[Task goal]
Print every line of the data word for word.

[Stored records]
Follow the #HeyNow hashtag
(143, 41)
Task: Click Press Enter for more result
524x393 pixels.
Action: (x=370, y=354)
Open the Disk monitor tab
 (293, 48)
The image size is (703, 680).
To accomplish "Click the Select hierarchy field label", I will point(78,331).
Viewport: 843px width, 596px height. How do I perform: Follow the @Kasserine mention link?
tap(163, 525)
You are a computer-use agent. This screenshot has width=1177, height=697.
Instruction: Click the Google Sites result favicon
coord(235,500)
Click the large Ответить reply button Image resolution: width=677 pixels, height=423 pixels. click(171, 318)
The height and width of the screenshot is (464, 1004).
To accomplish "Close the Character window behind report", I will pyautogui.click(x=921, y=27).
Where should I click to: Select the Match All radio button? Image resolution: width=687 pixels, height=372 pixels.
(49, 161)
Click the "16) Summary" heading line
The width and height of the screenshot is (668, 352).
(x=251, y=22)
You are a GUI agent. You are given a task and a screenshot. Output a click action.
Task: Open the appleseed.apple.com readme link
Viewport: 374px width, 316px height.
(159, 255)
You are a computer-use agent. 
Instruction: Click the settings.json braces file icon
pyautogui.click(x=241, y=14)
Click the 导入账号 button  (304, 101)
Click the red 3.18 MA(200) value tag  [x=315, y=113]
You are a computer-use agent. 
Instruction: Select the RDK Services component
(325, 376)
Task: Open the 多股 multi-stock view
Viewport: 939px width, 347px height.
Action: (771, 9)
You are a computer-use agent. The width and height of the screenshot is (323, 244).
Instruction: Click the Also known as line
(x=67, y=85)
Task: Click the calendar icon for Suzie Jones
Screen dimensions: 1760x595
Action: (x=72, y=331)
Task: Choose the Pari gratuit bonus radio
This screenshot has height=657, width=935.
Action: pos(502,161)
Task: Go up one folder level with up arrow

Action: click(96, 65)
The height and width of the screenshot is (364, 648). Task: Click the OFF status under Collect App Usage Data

[Response]
Follow the #HeyNow hashtag
(143, 41)
Task: Click Press Enter for more result
524x393 pixels.
Action: (x=370, y=354)
Open the Disk monitor tab
 (293, 48)
The image size is (703, 680).
To accomplish "Click the Select hierarchy field label", I will point(78,331).
Viewport: 843px width, 596px height. How do I perform: Follow the @Kasserine mention link?
tap(163, 525)
You are a computer-use agent. This screenshot has width=1177, height=697.
Instruction: Click the Google Sites result favicon
coord(235,500)
Click the large Ответить reply button Image resolution: width=677 pixels, height=423 pixels. click(171, 318)
The height and width of the screenshot is (464, 1004).
To accomplish "Close the Character window behind report", I will pyautogui.click(x=921, y=27).
Where should I click to: Select the Match All radio button? Image resolution: width=687 pixels, height=372 pixels.
(49, 161)
Click the "16) Summary" heading line
The width and height of the screenshot is (668, 352).
(x=251, y=22)
You are a GUI agent. You are given a task and a screenshot. Output a click action.
Task: Open the appleseed.apple.com readme link
Viewport: 374px width, 316px height.
(159, 255)
You are a computer-use agent. 
Instruction: Click the settings.json braces file icon
pyautogui.click(x=241, y=14)
Click the 导入账号 button  (304, 101)
Click the red 3.18 MA(200) value tag  [x=315, y=113]
You are a computer-use agent. 
Instruction: Select the RDK Services component
(325, 376)
Task: Open the 多股 multi-stock view
Viewport: 939px width, 347px height.
Action: (771, 9)
You are a computer-use agent. The width and height of the screenshot is (323, 244).
Instruction: Click the Also known as line
(x=67, y=85)
Task: Click the calendar icon for Suzie Jones
Screen dimensions: 1760x595
Action: (x=72, y=331)
Task: Choose the Pari gratuit bonus radio
This screenshot has height=657, width=935.
Action: pos(502,161)
Task: Go up one folder level with up arrow

Action: click(96, 65)
The height and width of the screenshot is (364, 648). Task: Click the OFF status under Collect App Usage Data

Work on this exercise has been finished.